« Le Congo aujourd’hui est un État failli et l’autre problème est l’absence de leadership », tranche Jean-Jacques Lumumba, lanceur d’alerte et figure de la résistance citoyenne. Une affirmation lourde de sens, mais qui résume parfaitement la tragédie congolaise. Un pays immensément riche, pillé sans vergogne par une élite prédatrice et abandonné à son sort par des dirigeants incapables.
L’État congolais n’existe plus que dans les textes officiels. Sur le terrain, il a capitulé. Les forces de défense sont incapables de sécuriser l’Est, où des groupes armés et des puissances étrangères dictent leur loi. Dans les villes, la police rackette plutôt que de protéger. La justice, elle, fonctionne à double vitesse, rapide et implacable contre les opposants ou les journalistes critiques, lente et complaisante envers les dignitaires politiques et les grands détourneurs.
Pendant ce temps, les infrastructures s’effondrent : des routes nationales transformées en pistes boueuses, des hôpitaux sans médicaments, des écoles aux toits percés. L’État, censé protéger et servir, est devenu un spectateur passif ou pire, un complice silencieux.
Ce que Jean-Jacques Lumumba dénonce n’est pas une simple faiblesse de gouvernance, mais un système de prédation institutionnalisé. Tout est conçu pour enrichir une minorité au sommet et appauvrir la majorité. Les scandales parlent d’eux-mêmes :
- Le RAM, une taxe illégale imposée sur les téléphones, a siphonné des millions de dollars dans les poches d’un cercle fermé, pendant que le peuple peinait à acheter du crédit téléphonique.
- Le programme des “100 jours”, censé incarner le renouveau, s’est mué en vaste opération de détournements : des millions disparus dans des marchés publics fictifs, des routes promises jamais construites.

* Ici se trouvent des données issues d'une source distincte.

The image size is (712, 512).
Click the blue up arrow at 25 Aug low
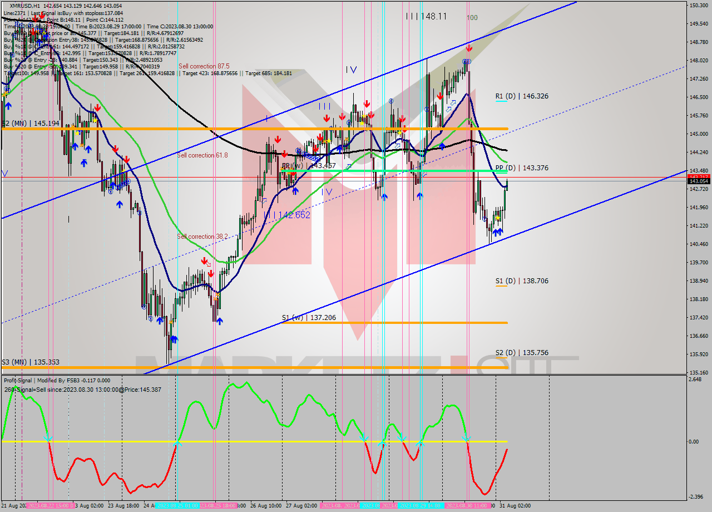pyautogui.click(x=219, y=321)
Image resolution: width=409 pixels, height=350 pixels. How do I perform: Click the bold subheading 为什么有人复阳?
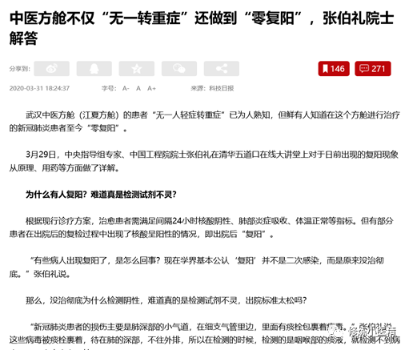tap(101, 195)
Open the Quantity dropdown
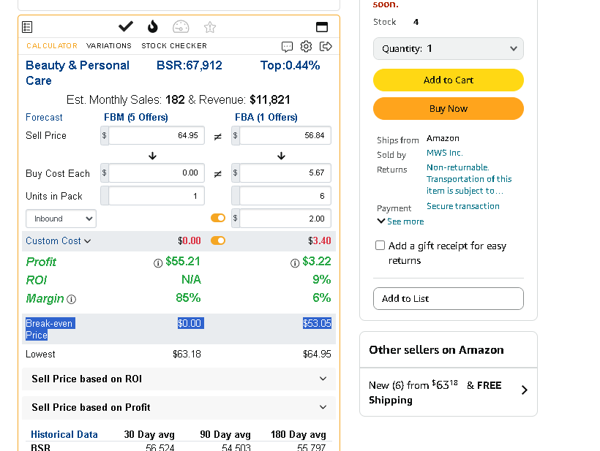The image size is (600, 451). click(448, 48)
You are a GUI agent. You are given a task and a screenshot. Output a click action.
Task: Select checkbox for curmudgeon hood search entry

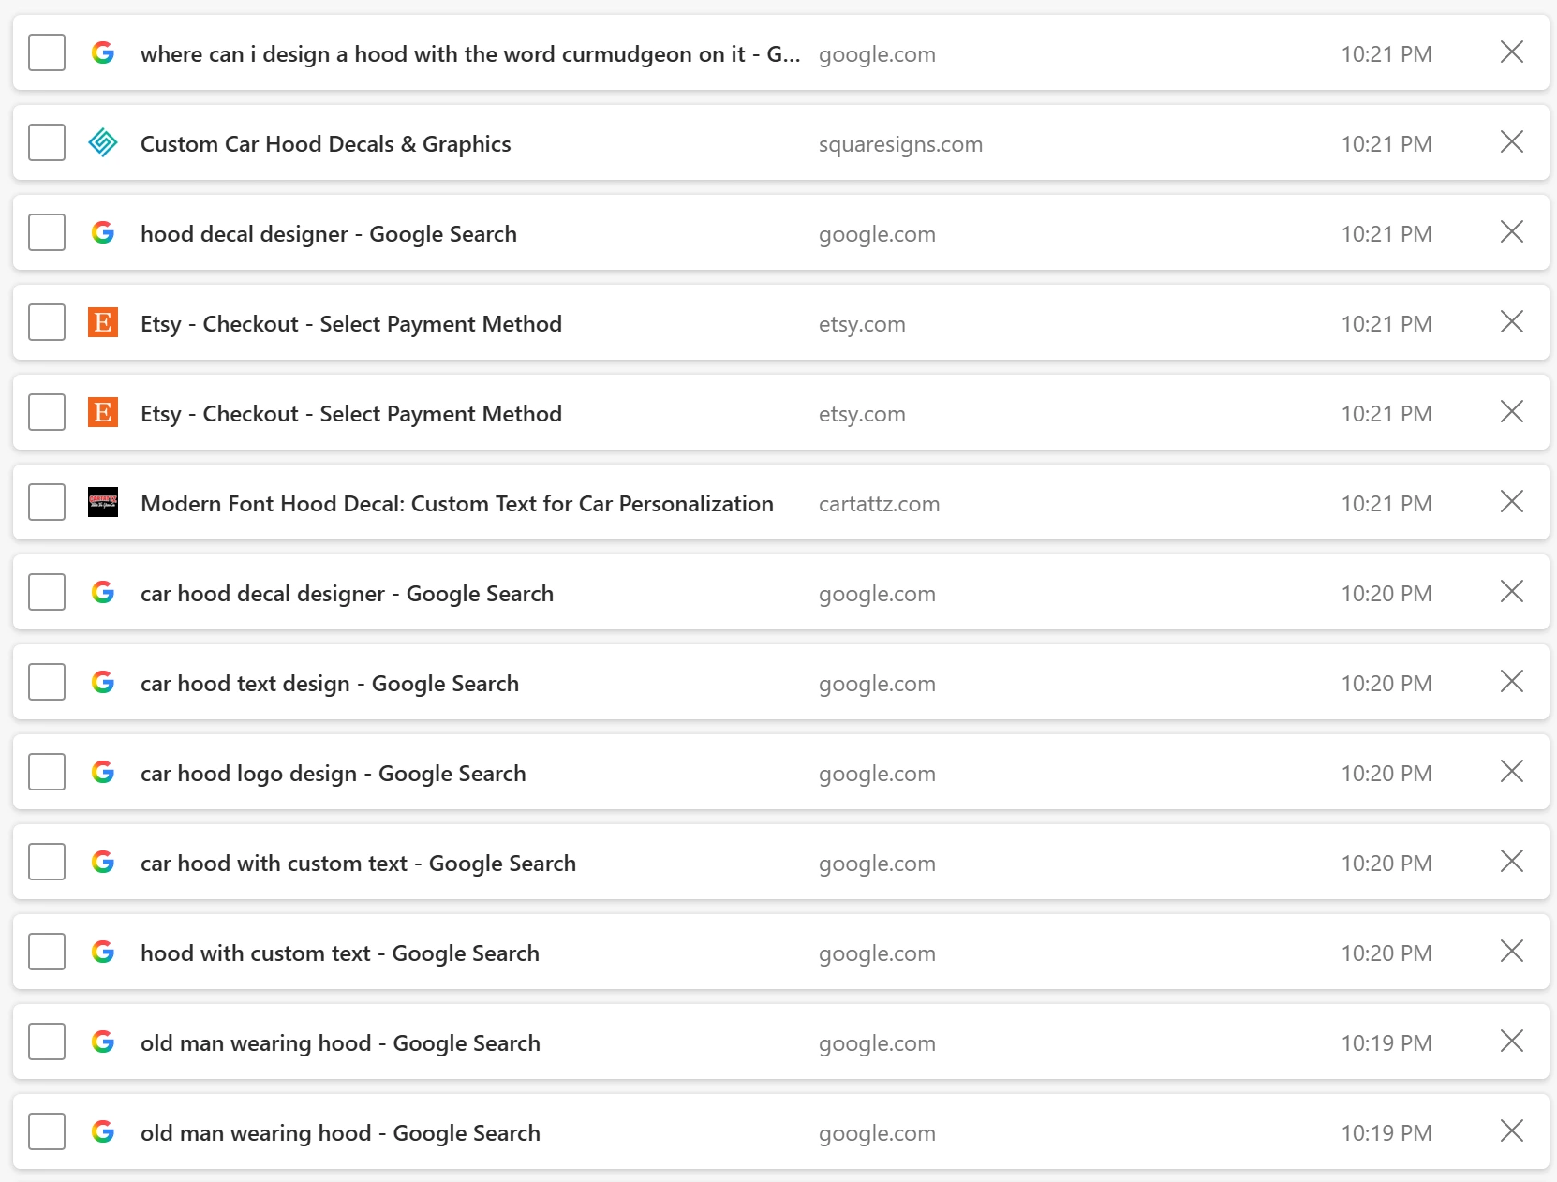pyautogui.click(x=47, y=53)
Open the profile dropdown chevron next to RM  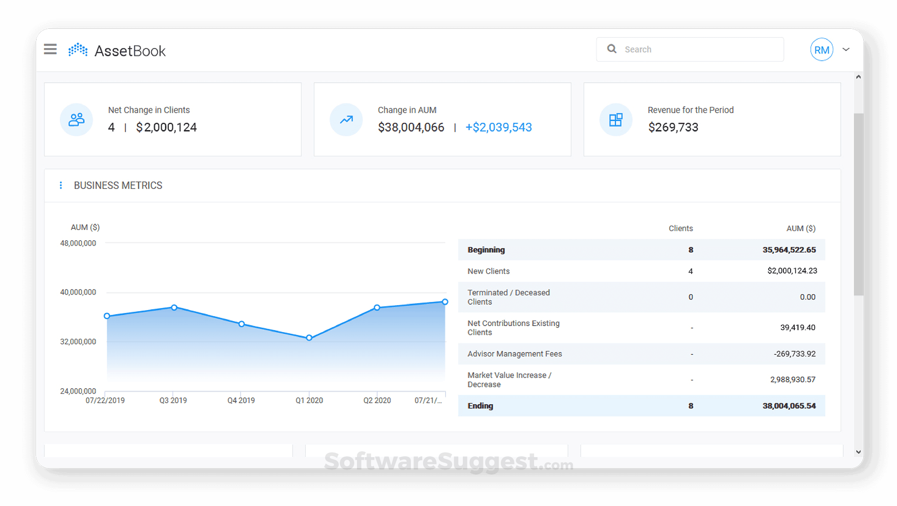coord(846,49)
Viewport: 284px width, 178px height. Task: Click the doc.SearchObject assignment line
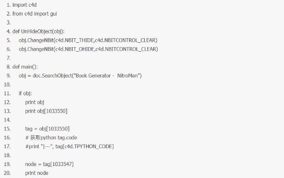(x=80, y=76)
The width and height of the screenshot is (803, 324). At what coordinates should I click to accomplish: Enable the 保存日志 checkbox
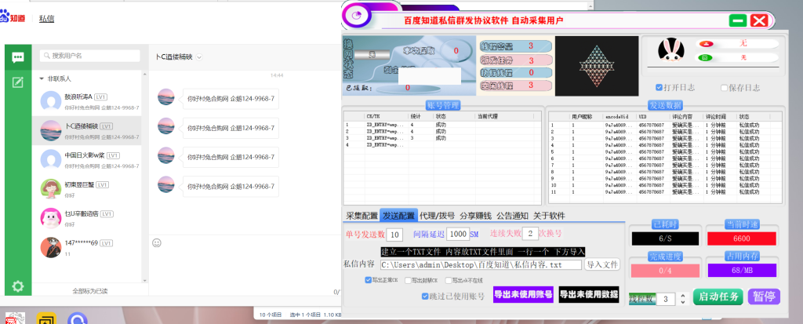(723, 87)
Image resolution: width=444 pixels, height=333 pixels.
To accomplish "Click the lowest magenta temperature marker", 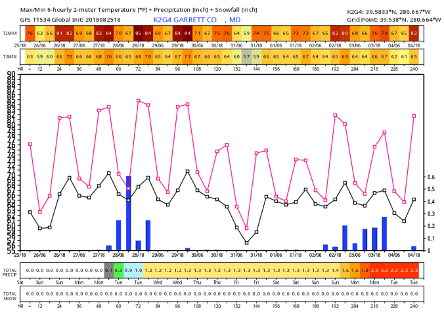I will [246, 229].
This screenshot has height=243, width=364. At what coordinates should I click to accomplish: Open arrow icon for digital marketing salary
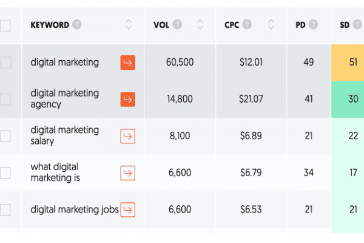click(127, 136)
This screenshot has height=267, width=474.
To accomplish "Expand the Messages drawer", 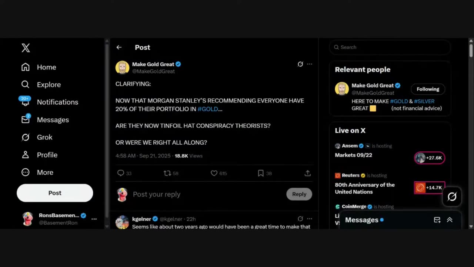I will (450, 220).
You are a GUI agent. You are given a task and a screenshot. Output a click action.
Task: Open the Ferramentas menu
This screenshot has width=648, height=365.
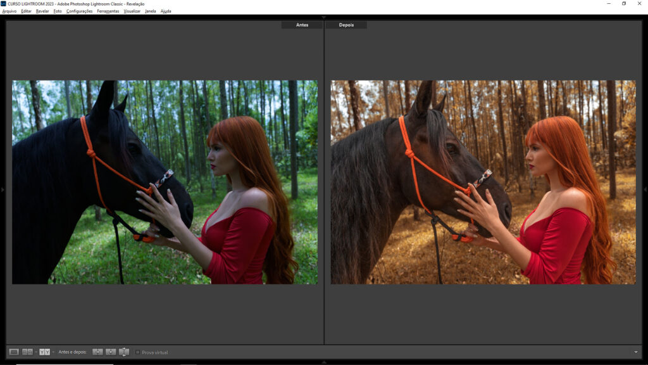coord(108,11)
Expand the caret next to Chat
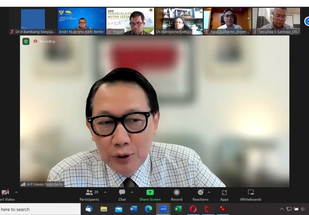Viewport: 309px width, 215px height. pyautogui.click(x=132, y=192)
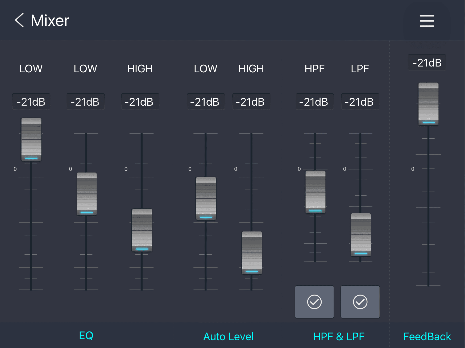Click the Auto Level HIGH fader knob
Viewport: 465px width, 348px height.
coord(252,253)
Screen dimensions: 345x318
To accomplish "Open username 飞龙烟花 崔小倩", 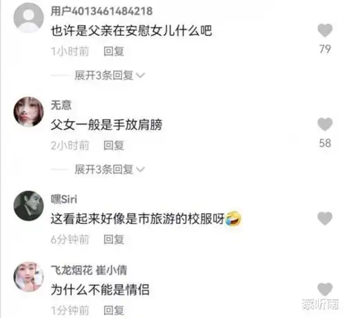I will coord(89,270).
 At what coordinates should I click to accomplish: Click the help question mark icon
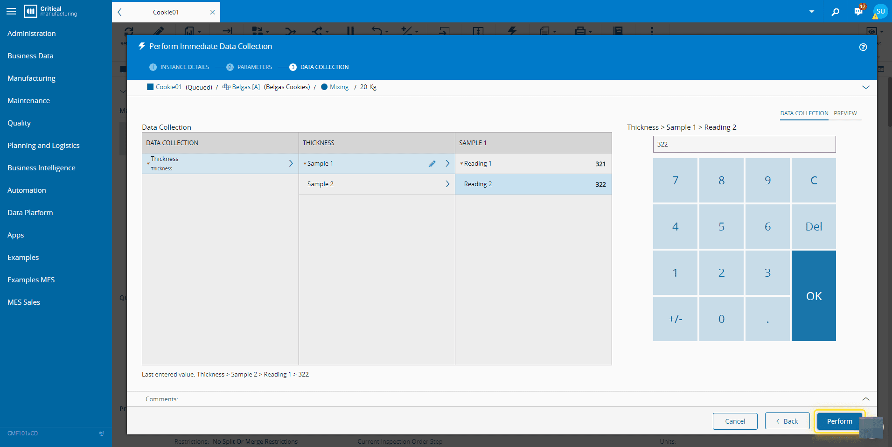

- La Gécamines, jadis fleuron industriel, est aujourd’hui une coquille vide, pillée par des contrats opaques qui profitent davantage aux multinationales et à quelques parrains politiques qu’au Trésor public.
- La CENI, censée organiser des élections crédibles, est devenue une machine électorale au service du pouvoir, financée à coups de milliards sans aucune transparence.
Tout cela n’est pas de l’approximation : ce sont des preuves que la République fonctionne désormais comme une mafia institutionnelle.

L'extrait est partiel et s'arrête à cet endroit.